Кроме того, роль Антонио в пятом акте позволяет понять, как устроены концовки шекспировских комедий. Перечисляя различия между комедией и трагедией, младший современник Шекспира и горячий защитник театра драматург Томас Хейвуд приходит к такой формулировке: «В комедии turbulenta prima, tranquilla ultima; в трагедии tranquilla prima, turbulenta ultima — комедия начинается со злоключений и заканчивается примирением; трагедия начинается штилем, а завершается бурей». Конец венчает дело и определяет жанр. Неотъемлемая часть комедии — счастливая развязка. У Шекспира (если не в жизни) счастливая развязка обыкновенно предполагает свадьбу, а еще лучше — несколько бракосочетаний сразу. Он и сам посмеивается над этим клише в озорной и проницательной комедии «Бесплодные усилия любви», где героини решают выждать год и лишь затем идти под венец:
Не так, как в старых фарсах, мы кончаем:
В них Дженни получает Джек, а нам
Достался лишь отказ от наших дам
[78].
(V, 2)
«Двенадцатая ночь», несомненно, выводит нас к свадебному пиру. Налицо три пары: Оливия и Себастьян, Орсино и Виола-Цезарио, а также Мария и сэр Тоби, который женится на ней «в награду» за помощь в глумлении над Мальвольо. Однако в длинной заключительной сцене наряду с этими парами выведены и персонажи, для которых подобная развязка невозможна. В финале «Двенадцатой ночи» очень заметно, что счастье выпадает не всем, и явственное наличие обделенных роднит пьесу с так называемыми мрачными комедиями, которые Шекспир напишет в следующие два-три года жизни («Мера за меру» — яркий образец этого пограничного жанра).

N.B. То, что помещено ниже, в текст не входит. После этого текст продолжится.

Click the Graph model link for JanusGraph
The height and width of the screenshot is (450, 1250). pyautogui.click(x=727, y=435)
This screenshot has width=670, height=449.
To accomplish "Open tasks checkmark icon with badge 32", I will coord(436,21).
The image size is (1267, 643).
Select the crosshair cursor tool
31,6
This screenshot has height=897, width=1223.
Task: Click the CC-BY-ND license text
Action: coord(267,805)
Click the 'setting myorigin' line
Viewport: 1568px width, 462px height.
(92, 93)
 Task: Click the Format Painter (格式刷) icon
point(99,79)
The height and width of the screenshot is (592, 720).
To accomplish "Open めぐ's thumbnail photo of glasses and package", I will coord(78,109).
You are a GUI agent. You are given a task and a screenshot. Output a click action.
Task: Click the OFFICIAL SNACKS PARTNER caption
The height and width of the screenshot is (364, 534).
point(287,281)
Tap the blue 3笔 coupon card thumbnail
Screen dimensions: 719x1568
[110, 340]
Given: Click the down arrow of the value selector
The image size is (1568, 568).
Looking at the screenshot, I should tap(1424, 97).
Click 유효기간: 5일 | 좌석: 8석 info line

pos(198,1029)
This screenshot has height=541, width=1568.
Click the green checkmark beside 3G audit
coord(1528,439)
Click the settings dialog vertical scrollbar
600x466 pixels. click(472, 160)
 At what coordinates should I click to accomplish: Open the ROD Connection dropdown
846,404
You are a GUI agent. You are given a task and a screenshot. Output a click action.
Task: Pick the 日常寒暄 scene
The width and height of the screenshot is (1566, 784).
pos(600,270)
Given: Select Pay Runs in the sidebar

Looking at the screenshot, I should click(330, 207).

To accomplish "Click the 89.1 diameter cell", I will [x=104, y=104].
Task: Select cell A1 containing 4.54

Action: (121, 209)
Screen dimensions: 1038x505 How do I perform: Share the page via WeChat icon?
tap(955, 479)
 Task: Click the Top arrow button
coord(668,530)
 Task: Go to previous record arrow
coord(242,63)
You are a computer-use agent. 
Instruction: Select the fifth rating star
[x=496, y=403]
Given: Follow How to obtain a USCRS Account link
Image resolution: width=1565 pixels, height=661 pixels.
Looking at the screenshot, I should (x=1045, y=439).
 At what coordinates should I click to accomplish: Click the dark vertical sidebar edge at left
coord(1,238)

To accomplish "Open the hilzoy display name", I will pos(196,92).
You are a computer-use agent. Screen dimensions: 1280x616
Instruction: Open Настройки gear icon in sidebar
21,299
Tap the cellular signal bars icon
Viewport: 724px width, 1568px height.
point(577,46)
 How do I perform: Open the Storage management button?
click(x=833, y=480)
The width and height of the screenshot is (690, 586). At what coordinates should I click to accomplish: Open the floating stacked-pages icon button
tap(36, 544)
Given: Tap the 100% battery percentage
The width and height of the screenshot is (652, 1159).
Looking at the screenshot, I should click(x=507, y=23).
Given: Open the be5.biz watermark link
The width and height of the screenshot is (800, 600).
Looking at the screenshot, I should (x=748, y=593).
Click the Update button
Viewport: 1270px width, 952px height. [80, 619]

Среди антикомедийных фигур финала, конечно же, особо примечателен дворецкий Мальвольо. Его амбициозная мечта жениться на Оливии, беспощадно обыгранная в подложном письме Марии, явлена нам во всех подробностях. Фантазия Мальвольо уравнивает обладание госпожой с обладанием эксклюзивными предметами роскоши, доступными лишь аристократу: кресло под балдахином, расшитый бархатный халат (по английским законам того времени носить бархат дозволялось исключительно высшей знати), а также новейший и супермодный гаджет эпохи Возрождения — карманные часы. Послание, якобы написанное рукой Оливии, целенаправленно питает эти грезы о социальной мобильности: «…иные родятся великими, иные достигают величия, а иным величие жалуется» (V, 1). Под величием здесь, конечно же, подразумевается благородное происхождение, титул, богатство, власть и положение в обществе. При всей игривости в вопросах пола есть прегрешения, которых в этой пьесе не прощают. Мальвольо пересекает куда более опасную черту — социальную, и возмездие не заставляет себя ждать. Кара начинается с публичного унижения (выход в желтых чулках с подвязками крест-накрест и с непривычной, застывшей улыбкой на лице) и заканчивается уже совсем нешуточным заточением в темницу. Можно от души посмеяться, когда, опасаясь за здоровье дворецкого, Оливия заботливо спрашивает: «Не хочешь ли ты лечь в постель, Мальвольо?», на что он отвечает с неуместным и неоправданным пылом: «В постель! Да, дорогая, и я приду к тебе» (III, 4). Однако затем смех становится откровенно жестоким. Когда Фесте навещает Мальвольо в темнице и пытается убедить беднягу, что тот сошел с ума, шутка, пожалуй, заходит чересчур далеко. Финальный выход Мальвольо — с клятвой отомстить «всей вашей шайке» — словно бы подтверждает, что сообщество, включая и театральную публику, ополчилось против него и его устремлений. Что угодно в пьесе обретает вид коллективного насилия. В отличие от временной «смены пола», выход за рамки сословной иерархии влечет за собой суровое наказание. Из всех персонажей только Виола в финале получает именно то, чего хотела, то есть вознаграждается за переодевание в мужское платье. Развязка напоминает: несмотря на бурную реакцию моралистов, игры с гендерной идентичностью в театре шекспировской эпохи воспринимались гораздо спокойнее, чем игры с рангами и титулами.